SOURCE TEXT

-*-

After nine months of reflection, I have the
following comments.
I think that (1) is absolutely true, for the following reasons:
The businessman cannot think about raising his price, because no matter what he thinks, he
cannot act. The biological function of reason is to guide action. The fundamental evil of
physical force is that it severs the link between reason and action, the link on which in
principle the life of a rational being depends.
This is the crux of the evil of physical force, that it tears apart thought and action.
That this is Ayn Rand's view is unmistakable in the two passage in which she identifies
*how* force destroys thought. She says that the effect of force is "to negate and
paralyze" thought (GS), and that "force invalidates and paralyzes a man's
judgment" (CUI). The negation, the invalidation, consists of the effect on action.
She makes this explicit, saying (in both cases in the same sentence), "to force him
to act against his own judgment" (GS, my emphasis) and "demanding that he act
against it" (CUI, my emphasis). His thought is paralyzed because it is negated, it is
paralyzed because it is invalidated, and his thought is negated and invalidated because he
is forced to act against it (or prevented by force from acting on it).
The paralysis is literal. The businessman literally has to stop thinking about raising his
price after the government makes it illegal. This was an important new insight for me.
Since the function of thought is to guide action, in stopping an action or forcing an
action, force makes it irrational to think about that action.
It is through its effect on action that force destroys thought in a dictatorship.
"You are free to think in Soviet Russia, but not to act on your thinking" (ARL,
9/10/73, her emphasis). The primary locus of individual thought is one's career. In the
Soviet Union, any productive career required state approval at every step, in every
decision, for every choice, because the state monopolized every occupation, and what was
true of normal occupations was doubled or tripled for scientists. In addition, the Soviet
citizen could not speak what he thought, or write it or publish it. He could not change
his residence or change jobs or decide how to raise his children. He could not even think
about what to do with his free time, since the state claimed it all. What could he think
about? It seems that the only action of any significance for an individual life that was
left to the individual was the selection of a mate -- but how do you find a mate who values
freedom, when you cannot mention that you value it (thank you Harry, for this last point).

-*-

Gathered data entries
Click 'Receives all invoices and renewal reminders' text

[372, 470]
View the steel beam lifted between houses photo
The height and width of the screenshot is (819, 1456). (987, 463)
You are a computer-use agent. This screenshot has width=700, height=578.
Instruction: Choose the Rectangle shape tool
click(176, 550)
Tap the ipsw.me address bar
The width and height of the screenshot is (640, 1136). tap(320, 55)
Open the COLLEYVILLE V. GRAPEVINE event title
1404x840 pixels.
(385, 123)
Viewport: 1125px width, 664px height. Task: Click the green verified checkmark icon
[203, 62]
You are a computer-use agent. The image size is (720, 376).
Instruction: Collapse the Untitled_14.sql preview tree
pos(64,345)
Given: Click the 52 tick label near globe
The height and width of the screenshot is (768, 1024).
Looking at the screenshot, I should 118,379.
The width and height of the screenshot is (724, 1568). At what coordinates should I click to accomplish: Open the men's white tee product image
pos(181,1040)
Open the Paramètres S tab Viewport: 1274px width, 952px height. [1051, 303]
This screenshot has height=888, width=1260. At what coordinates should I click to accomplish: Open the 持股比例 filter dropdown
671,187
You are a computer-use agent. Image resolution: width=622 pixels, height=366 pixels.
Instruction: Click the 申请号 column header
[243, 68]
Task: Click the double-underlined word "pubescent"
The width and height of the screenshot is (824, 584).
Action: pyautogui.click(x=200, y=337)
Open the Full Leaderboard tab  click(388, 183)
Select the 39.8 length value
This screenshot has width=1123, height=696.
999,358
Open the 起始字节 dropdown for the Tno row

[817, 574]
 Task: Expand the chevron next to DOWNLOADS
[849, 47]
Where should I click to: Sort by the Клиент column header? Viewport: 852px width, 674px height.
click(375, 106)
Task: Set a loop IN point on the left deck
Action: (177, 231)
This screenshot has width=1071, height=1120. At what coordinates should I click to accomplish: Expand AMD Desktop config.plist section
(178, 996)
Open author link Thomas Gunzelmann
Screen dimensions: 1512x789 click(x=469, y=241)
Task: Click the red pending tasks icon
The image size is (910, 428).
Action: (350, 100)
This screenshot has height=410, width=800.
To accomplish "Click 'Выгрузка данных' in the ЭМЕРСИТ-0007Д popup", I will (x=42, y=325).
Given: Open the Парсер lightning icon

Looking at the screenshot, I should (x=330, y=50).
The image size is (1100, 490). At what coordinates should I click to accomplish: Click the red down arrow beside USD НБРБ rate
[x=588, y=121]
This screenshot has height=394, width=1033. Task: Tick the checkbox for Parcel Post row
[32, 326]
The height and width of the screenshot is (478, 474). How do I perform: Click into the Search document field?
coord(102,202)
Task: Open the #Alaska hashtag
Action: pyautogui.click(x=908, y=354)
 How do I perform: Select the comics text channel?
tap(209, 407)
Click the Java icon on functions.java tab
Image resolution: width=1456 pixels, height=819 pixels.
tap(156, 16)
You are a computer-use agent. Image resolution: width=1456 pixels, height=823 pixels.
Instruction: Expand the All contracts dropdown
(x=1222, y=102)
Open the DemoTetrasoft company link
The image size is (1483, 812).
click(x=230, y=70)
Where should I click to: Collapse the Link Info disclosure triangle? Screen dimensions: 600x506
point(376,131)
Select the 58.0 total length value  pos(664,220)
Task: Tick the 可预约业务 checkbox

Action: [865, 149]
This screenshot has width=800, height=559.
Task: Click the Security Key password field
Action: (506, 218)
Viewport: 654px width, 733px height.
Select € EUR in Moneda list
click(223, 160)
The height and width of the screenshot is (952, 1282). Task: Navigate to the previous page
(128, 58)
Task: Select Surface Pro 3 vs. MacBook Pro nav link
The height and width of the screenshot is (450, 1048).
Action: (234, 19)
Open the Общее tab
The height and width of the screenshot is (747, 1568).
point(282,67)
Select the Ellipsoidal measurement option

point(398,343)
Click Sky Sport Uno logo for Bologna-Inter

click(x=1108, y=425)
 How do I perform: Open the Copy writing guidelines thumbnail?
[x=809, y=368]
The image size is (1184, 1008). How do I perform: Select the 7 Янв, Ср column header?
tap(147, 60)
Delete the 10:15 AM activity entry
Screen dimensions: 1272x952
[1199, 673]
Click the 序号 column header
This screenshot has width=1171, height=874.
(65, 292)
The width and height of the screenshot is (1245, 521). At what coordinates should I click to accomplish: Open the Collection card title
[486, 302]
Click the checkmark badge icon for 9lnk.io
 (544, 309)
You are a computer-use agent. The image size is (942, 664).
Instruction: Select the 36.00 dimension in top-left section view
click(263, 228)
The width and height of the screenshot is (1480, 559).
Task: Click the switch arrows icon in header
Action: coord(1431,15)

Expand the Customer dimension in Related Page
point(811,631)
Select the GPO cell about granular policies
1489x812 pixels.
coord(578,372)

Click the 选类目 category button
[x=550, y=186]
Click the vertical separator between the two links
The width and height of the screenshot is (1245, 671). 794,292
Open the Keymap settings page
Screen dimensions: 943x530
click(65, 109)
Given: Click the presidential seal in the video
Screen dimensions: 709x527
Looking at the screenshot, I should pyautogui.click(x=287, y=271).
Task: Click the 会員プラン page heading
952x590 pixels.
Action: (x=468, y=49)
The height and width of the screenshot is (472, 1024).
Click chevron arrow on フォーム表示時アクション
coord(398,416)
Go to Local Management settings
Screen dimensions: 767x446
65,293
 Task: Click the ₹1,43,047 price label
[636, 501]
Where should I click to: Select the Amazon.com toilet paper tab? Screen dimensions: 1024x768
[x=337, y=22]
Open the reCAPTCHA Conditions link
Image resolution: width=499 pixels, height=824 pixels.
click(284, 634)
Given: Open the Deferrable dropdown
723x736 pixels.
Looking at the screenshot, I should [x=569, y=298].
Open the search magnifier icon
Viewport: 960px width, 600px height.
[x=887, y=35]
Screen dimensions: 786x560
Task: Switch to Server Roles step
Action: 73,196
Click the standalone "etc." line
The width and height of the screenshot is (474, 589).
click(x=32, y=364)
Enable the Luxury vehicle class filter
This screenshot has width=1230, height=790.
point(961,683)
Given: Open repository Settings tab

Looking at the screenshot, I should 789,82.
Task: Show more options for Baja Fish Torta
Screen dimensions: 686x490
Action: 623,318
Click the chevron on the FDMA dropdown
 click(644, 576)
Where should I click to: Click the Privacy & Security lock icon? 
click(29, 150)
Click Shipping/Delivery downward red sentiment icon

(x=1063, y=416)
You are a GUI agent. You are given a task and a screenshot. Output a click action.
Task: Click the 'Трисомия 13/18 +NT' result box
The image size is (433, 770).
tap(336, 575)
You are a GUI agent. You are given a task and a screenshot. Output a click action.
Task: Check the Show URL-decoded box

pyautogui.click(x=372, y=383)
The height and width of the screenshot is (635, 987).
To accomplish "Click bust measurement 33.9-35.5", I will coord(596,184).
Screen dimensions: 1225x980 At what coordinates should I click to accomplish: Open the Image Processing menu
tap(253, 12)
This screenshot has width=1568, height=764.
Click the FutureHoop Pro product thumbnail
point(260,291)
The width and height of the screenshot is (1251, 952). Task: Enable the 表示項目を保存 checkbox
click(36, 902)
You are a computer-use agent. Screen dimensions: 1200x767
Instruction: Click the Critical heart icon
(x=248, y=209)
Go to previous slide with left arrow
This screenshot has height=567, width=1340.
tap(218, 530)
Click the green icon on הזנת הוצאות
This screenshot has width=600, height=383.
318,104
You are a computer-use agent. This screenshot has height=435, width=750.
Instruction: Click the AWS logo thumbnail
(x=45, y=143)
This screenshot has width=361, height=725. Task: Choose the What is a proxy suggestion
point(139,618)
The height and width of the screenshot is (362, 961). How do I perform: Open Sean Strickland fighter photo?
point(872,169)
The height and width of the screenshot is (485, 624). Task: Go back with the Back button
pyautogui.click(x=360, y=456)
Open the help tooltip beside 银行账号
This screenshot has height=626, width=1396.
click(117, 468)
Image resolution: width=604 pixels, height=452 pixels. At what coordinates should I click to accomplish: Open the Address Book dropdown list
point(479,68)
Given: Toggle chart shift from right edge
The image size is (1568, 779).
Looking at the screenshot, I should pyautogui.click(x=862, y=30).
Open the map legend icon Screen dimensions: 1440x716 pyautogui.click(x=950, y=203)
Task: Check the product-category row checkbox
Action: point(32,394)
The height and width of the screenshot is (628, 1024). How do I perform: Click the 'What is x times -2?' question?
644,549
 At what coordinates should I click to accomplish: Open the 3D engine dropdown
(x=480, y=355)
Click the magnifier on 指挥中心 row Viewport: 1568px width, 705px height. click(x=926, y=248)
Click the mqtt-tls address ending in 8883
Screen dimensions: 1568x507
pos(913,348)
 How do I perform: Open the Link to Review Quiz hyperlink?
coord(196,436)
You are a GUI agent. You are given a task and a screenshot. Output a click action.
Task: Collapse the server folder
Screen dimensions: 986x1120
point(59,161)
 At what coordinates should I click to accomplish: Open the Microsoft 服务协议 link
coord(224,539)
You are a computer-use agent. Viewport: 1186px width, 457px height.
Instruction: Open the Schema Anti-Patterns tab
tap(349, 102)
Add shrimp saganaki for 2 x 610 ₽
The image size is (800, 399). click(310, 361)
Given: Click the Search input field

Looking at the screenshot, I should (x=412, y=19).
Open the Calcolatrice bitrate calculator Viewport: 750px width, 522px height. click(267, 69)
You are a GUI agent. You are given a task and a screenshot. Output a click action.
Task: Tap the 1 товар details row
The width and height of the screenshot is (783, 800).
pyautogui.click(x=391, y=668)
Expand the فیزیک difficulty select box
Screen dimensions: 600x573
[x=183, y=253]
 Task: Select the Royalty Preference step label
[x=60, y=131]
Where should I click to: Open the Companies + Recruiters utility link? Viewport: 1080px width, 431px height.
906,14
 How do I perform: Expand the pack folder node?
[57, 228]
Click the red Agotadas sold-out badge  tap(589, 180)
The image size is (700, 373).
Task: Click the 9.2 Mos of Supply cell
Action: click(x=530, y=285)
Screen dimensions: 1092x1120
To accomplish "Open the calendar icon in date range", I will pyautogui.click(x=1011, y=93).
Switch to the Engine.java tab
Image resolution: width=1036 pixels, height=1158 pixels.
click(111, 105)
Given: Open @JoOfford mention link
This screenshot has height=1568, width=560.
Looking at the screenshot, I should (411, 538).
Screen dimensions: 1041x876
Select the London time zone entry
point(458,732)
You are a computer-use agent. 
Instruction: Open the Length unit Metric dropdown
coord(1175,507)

-*-

WHAT THIS EXERCISE ASKS
**A)** According to the passage on physical force, what is the biological function of reason?
**B)** Transcribe the passage on physical force from "I think that" up to and including "rational being depends.".
This material has no connection to the passage on physical force.

ACTIVITY ANSWERS
**A)** The biological function of reason is to guide action.

**B)**
I think that (1) is absolutely true, for the following reasons:
The businessman cannot think about raising his price, because no matter what he thinks, he
cannot act. The biological function of reason is to guide action. The fundamental evil of
physical force is that it severs the link between reason and action, the link on which in
principle the life of a rational being depends.